Abstract

Plasmoids are closed magnetic‐loop structures with entrained hot plasma which are inferred to occur on large spatial scales in space plasma systems. In this paper we present a small‐scale plasmoid interpretation of one of the magnetotail barium releases which occurred during the Active Magnetospheric Particle Tracer Explorers (AMPTE) program. Using information for the May 13, 1985, event, it is shown that the AMPTE barium release at 0517 UT occurred on closed magnetic field lines of the thinned plasma sheet. A magnetospheric substorm sequence was in progress at this time. The barium rapidly ionized and presumably heated over the course of the next half hour, loading the plasma sheet flux tubes locally. Direct ground‐based imaging, Doppler, and Fabry‐Perot triangulation data show that ∼33 min after the release, the Ba+ cloud brightened and moved off down the tail (antisunward) at high speed (≥200 km/s).
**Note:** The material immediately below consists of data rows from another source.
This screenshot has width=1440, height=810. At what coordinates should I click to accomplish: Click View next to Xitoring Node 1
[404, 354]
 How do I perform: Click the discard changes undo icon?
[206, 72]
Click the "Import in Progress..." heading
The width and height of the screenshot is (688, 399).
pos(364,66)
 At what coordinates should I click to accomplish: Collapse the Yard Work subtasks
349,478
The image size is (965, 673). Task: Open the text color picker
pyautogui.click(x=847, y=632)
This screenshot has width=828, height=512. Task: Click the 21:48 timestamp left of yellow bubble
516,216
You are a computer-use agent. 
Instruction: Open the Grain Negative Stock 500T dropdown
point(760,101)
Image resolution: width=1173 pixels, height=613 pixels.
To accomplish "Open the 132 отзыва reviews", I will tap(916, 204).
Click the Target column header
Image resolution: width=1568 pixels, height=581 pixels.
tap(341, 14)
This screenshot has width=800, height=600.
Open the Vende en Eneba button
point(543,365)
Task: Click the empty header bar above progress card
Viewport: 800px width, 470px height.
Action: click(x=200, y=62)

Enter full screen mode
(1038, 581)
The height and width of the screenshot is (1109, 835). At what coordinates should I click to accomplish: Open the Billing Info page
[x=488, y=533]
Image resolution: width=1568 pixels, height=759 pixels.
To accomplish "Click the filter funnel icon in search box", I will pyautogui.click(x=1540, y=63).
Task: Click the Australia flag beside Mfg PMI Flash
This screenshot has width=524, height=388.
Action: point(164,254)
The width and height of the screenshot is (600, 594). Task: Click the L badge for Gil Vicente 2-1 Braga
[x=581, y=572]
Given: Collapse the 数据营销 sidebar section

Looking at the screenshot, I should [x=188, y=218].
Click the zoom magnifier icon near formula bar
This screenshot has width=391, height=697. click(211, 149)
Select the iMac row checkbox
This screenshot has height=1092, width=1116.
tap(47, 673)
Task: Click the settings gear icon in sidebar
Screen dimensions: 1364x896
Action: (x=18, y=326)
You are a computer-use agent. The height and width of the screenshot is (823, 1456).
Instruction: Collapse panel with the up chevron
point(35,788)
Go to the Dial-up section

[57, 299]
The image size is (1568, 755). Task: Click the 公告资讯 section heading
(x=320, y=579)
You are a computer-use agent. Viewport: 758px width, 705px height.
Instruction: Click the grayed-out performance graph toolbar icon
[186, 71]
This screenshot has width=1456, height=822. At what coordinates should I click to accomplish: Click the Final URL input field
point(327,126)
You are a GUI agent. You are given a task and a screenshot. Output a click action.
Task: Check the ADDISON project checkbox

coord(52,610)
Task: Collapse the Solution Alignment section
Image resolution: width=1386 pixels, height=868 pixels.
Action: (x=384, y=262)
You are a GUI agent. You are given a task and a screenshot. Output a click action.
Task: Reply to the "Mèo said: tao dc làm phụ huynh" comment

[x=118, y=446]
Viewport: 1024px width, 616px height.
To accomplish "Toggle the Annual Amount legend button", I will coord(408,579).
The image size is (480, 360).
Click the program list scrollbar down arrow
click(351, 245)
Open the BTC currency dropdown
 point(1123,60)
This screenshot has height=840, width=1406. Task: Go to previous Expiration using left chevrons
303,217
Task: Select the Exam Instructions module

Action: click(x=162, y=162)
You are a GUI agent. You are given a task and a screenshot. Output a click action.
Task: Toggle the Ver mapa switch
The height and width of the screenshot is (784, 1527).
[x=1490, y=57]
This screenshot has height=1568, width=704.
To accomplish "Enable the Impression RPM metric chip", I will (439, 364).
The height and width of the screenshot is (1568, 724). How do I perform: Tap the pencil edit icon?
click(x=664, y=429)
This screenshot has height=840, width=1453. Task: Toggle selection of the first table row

We offer an explanation in terms of a two‐step process in which the Ba+ ions expanding along the plasma sheet field lines cause a stretching of the field due to a mass loading effect. Then, we suggest the development of an enhanced ion tearing mode due to the local presence of the heavy (Ba+) ions. The result of these processes would be the formation of a small plasmoid structure in the thin, residual plasma sheet late in the substorm sequence. As is the case for larger plasmoids, the small‐scale plasmoid would move down the tail at high speed impelled by tensional forces in the open field lines enveloping it. These results thus suggest that a plasmoid was directly observed in the AMPTE experiment by means of the optical emissions of entrained tracer ions contained in the plasma bubble.